PhpDig.net

Go Back   PhpDig.net > PhpDig Forums > Troubleshooting

Reply
 
Thread Tools
Old 04-23-2004, 03:44 AM   #1
Andreas_Wien
Green Mole
 
Join Date: Apr 2004
Posts: 4
Question includes & excludes

After a quick setup and easy integration I have difficulties spidering the page http://444.docs4you.at correctly.

1.) the path portalnode/ is excluded in the database AND in the robots.txt - nevertheless it is found somehow, and spidered over and over again.

2.) OTOH links on the page are not followed in general. This behavior is different every time, in the worst case 2 pages are spidered and indexed, nothing else, and phpdig hangs spidering portalnode/.

Maybe my understanding of the <!-- phpdigExclude --> / include tags is wrong; Can I assume that the parser reads the page top down, switching off and on and off, and on and off again the indexing as it sees lines with a phpdig-tag?
And; Regardless of include/exclude tags each and every link on the page should be spidered?

Any help would be greatly appreciated!

Best Regards, Andreas
Attached Files
File Type: zip screenshotlog.zip (21.0 KB, 11 views)
Andreas_Wien is offline   Reply With Quote
Old 04-23-2004, 04:26 AM   #2
vinyl-junkie
Purple Mole
 
Join Date: Jan 2004
Posts: 694
Welcome to the forums, Andreas. We're glad you could join us!

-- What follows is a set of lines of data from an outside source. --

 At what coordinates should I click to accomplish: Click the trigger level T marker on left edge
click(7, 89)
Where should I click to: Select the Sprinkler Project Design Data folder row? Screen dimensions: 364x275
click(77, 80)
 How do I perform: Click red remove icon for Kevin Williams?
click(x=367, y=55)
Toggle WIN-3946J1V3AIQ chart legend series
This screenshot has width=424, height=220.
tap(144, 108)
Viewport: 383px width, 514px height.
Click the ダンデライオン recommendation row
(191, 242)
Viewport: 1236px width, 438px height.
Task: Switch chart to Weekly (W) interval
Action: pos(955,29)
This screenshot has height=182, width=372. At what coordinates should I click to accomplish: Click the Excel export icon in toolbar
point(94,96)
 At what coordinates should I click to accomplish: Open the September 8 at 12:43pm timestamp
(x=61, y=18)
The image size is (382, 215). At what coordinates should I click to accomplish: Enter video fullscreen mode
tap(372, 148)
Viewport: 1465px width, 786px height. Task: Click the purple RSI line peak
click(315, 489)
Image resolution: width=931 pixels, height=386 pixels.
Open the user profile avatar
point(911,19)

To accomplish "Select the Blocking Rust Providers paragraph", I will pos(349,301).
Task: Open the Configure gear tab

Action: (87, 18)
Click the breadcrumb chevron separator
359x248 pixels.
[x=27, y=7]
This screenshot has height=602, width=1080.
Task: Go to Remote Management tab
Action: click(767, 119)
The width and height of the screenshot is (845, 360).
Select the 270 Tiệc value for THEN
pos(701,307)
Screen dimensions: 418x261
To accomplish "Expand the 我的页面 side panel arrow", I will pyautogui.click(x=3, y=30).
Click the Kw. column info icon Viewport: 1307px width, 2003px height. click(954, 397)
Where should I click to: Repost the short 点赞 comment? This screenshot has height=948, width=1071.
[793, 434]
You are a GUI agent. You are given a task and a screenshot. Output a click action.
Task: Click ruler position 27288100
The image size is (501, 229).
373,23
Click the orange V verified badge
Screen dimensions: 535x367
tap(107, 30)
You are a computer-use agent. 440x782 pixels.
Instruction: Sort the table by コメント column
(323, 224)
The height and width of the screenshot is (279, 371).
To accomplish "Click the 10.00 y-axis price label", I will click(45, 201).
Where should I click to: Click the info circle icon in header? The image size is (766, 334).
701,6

Check out this thread for a solution to your problem.
vinyl-junkie is offline   Reply With Quote
Old 04-23-2004, 04:44 AM   #3
Andreas_Wien
Green Mole
 
Join Date: Apr 2004
Posts: 4
Hi Pat, thank you for the reply!

My case is in fact much easier, since the /portalnode/ path sould be excluded altogether from ANY robot indexing, thus my robots.txt looks like:

User-agent: *
Disallow: /portalnode/

Nevertheless, phpdig hangs in eactly that directory.

did I miss something?
Andreas
Andreas_Wien is offline   Reply With Quote
Old 04-23-2004, 05:29 AM   #4
vinyl-junkie
Purple Mole
 
Join Date: Jan 2004
Posts: 694
Seems like I read somewhere in the forums that if you list the complete path for your starting file; e.g.,
http://444.docs4you.at/portalnode/index.php
or whatever the file is called, indexing will work for you.

You most likely have indexing locked right now, so you'll have to unlock it. Search the forum for how to do that if you don't know how. Also, make sure your LIMIT_DAYS parameter in config.php is set in a way that will let you re-spider your site now.

Good luck, and let us know how it goes.
vinyl-junkie is offline   Reply With Quote
Old 04-23-2004, 05:31 AM   #5
vinyl-junkie
Purple Mole
 
Join Date: Jan 2004
Posts: 694
Oops! That's what I get for being in a hurry. I'm getting ready to leave for work right now. You wanted to exclude that directory, not include it.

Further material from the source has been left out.